Not a single Democratic aide thought senators would eliminate the legislative filibuster, and just 28 percent of them said they thought the Senate would weaken it, while 59 percent said the Senate would preserve it. Meanwhile, Republicans are confident Manchin will stand his ground, with 84 percent expecting the filibuster rule will remain.

Given that, aides of both parties now doubt Democrats can enact their elections bill (passed in the House as HR 1). Unlike an infrastructure bill, Democrats cannot use budget reconciliation rules to pass it, and 69 percent of the Democratic respondents and 95 percent of the Republican ones said it’s dead.

The same problem stands in the way of other Democratic priorities. Three in five of the aides don’t believe Congress will pass an immigration bill with fewer than 3 in 10 expecting it will.

The aides see the odds of a gun control measure as even worse, with 73 percent saying it’s somewhat or very unlikely and only 17 percent of the view that it’s somewhat or very likely.
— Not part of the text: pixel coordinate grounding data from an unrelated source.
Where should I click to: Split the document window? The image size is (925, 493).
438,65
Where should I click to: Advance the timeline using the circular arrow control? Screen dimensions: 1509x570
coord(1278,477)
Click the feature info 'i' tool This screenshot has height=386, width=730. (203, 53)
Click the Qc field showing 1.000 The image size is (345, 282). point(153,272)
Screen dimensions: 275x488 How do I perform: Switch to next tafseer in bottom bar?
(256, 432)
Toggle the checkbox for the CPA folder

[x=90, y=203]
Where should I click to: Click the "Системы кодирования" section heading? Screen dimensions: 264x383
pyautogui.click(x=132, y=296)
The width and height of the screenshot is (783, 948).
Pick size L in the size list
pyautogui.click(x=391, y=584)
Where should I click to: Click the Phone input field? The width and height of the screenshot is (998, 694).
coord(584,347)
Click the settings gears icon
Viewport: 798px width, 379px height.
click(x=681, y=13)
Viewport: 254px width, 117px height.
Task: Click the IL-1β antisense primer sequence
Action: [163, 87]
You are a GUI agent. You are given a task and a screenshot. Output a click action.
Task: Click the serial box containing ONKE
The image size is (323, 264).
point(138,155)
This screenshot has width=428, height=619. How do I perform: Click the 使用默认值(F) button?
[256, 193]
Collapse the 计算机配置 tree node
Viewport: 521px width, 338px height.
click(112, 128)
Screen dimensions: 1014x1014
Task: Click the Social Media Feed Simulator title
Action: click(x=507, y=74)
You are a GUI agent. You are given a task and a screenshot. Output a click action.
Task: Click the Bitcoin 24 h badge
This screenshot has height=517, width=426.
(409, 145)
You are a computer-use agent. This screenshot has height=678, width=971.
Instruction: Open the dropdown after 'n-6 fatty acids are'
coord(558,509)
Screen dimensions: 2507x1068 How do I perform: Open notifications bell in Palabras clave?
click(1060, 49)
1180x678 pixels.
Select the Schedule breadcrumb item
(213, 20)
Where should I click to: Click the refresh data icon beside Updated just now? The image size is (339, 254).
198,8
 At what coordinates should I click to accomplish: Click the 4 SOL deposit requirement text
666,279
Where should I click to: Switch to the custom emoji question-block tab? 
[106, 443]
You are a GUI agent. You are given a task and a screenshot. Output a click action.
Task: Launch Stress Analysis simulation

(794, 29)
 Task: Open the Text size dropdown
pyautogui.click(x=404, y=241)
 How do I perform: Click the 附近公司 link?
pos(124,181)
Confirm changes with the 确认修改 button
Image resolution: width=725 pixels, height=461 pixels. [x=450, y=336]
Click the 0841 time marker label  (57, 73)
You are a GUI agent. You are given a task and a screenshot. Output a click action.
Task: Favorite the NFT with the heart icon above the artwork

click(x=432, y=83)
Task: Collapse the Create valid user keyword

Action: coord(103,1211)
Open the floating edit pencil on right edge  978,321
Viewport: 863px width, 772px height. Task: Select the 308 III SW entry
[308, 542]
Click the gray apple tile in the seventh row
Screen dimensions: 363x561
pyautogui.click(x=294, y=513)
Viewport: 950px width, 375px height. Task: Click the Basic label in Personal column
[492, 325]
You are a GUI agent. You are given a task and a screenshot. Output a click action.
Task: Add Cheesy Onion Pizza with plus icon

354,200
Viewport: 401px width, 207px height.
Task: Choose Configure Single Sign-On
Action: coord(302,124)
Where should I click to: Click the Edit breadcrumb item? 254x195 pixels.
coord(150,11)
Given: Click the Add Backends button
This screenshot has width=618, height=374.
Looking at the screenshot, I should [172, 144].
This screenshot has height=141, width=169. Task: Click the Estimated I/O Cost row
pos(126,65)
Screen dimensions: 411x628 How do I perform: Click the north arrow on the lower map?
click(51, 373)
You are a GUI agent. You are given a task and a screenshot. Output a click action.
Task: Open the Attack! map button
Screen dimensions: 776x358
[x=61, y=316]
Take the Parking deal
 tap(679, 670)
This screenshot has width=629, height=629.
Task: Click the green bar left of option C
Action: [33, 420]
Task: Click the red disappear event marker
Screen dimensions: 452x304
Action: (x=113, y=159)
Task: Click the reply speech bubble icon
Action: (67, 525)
On June 9, Texas GOP Sen. John Cornyn said his talks on guns with Connecticut Democratic Sen. Christopher S. Murphy had broken down, while the Democratic lead on immigration, Senate Majority Whip Richard J. Durbin of Illinois, is not near an agreement with Republicans.

The aides who took CQ Roll Call’s poll did say they expected their Democratic and Republican bosses to come to terms on a bill to overhaul police practices. But that now looks less likely, as Republicans and groups representing law enforcement officers have rejected draft language.

Biden’s second big ask, a $1.8 trillion bill to expand child care, make community college free, increase paid leave for workers and boost taxes on the wealthy, also faces tough sledding.

More than half of the aides think Congress will not pass it. A narrow Democratic plurality is holding out hope it will, but with slight to significant reductions in its scope.

Schumer said on June 8 that he now foresees the possibility of a two-track process for Biden’s big bills this year, with both a bipartisan offering and a reconciliation measure.

If Biden’s American Families Plan has any hope, it will likely need to move this year. As last year’s debates over coronavirus relief demonstrated, Democratic moderates grow skittish about government largesse as Election Day approaches. Recall that 14 House Democrats voted “no” last May on their party’s $3 trillion coronavirus relief proposal. When Speaker Nancy Pelosi brought up a reduced $2.2 trillion version in October, the number of defectors grew to 18. 

Several of those Democrats lost their seats, but Pelosi’s majority also shrunk and she now has only three votes to spare if Republicans unite in opposition. As Manchin has made plain, Schumer faces the same challenge in a 50-50 Senate.